▸ **TEXT**

He died, aged 50, from brain cancer.
His first major deal was the purchase of the McCall Pattern Company, a home sewing pattern business for $22.5 million. Lewis learned from a Fortune magazine article that one of the Norton Simon companies that Esmark planned to divest was McCall Pattern Company, a maker of home sewing patterns founded in 1870. With fewer and fewer people sewing at home, McCall was seemingly on the decline—though it had posted profits of $6 million in 1983 on sales of $51.9 million. At the time, McCall was number two in its industry, holding 29.7 percent of the market, compared to industry leader Simplicity Patterns with 39.4 percent.
He managed to negotiate the price down and then raised $1 million dollars himself from family and friends and borrowed the rest from institutional investors and investment banking firm First Boston Corp.
Within one year, he turned the company around by freeing up capital tied in fixed assets such as building and machinery, finding a new use for machinery during downtime by manufacturing greeting cards, and he then started to recruit managers from rival companies. By containing costs, improving quality, beginning to export to China, emphasizing new product introductions. This combination led to the company's most profitable year in its history. With the addition of McCall real estate worth an estimated $6 million that they retained ownership of, he later sold the company at a trememdous profit for investors a 90-1 return. Lewis's share was 81.7 percent of the $90 million.

▸ **DESCRIPTION OF THE TASK**
Based on the text about the McCall Pattern Company purchase, do these statements agree with it? (a) McCall was founded in 1870. (b) McCall held the largest share of its industry's market. (c) Lewis raised $1 million himself from family and friends. For each, answer yes or no and quote the words that decide it.

(Collected data)

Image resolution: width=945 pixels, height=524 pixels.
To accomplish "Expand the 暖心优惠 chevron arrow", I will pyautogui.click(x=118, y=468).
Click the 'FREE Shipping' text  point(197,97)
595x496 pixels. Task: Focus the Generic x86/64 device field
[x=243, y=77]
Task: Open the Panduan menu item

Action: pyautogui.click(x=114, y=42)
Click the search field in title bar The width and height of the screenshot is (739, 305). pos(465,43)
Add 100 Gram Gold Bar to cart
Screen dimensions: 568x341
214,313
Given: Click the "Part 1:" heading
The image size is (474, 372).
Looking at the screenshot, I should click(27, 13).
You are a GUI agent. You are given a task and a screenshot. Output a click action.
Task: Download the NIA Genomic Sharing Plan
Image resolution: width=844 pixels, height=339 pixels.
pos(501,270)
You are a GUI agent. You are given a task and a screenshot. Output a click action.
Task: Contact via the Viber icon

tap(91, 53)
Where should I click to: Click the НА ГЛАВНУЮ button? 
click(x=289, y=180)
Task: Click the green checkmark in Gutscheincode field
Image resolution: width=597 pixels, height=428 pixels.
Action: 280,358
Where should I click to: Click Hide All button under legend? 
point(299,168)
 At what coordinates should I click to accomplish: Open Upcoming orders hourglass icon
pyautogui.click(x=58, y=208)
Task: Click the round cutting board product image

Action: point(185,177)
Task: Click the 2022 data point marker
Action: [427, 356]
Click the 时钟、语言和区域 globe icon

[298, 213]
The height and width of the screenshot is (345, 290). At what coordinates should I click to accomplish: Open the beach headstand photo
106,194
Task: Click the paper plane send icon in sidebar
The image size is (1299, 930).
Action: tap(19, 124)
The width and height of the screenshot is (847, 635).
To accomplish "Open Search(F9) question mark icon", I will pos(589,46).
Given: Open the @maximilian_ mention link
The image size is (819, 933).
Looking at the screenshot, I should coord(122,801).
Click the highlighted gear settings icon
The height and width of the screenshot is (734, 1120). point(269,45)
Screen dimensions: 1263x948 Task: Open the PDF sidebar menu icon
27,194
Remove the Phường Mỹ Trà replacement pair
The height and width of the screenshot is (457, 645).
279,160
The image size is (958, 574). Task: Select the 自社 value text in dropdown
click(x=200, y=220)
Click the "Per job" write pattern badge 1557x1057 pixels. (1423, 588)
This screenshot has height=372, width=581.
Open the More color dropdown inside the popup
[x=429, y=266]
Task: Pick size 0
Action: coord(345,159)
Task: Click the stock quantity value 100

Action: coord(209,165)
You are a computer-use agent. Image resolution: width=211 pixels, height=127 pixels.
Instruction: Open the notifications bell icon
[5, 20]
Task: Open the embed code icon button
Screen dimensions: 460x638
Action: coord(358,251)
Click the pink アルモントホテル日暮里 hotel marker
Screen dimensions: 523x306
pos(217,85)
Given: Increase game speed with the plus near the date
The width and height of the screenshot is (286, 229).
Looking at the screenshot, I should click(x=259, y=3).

▸ **SOLUTION TO THE PROBLEM**
(a) Yes: "a maker of home sewing patterns founded in 1870"
(b) No: "McCall was number two in its industry, holding 29.7 percent of the market"
(c) Yes: "raised $1 million dollars himself from family and friends"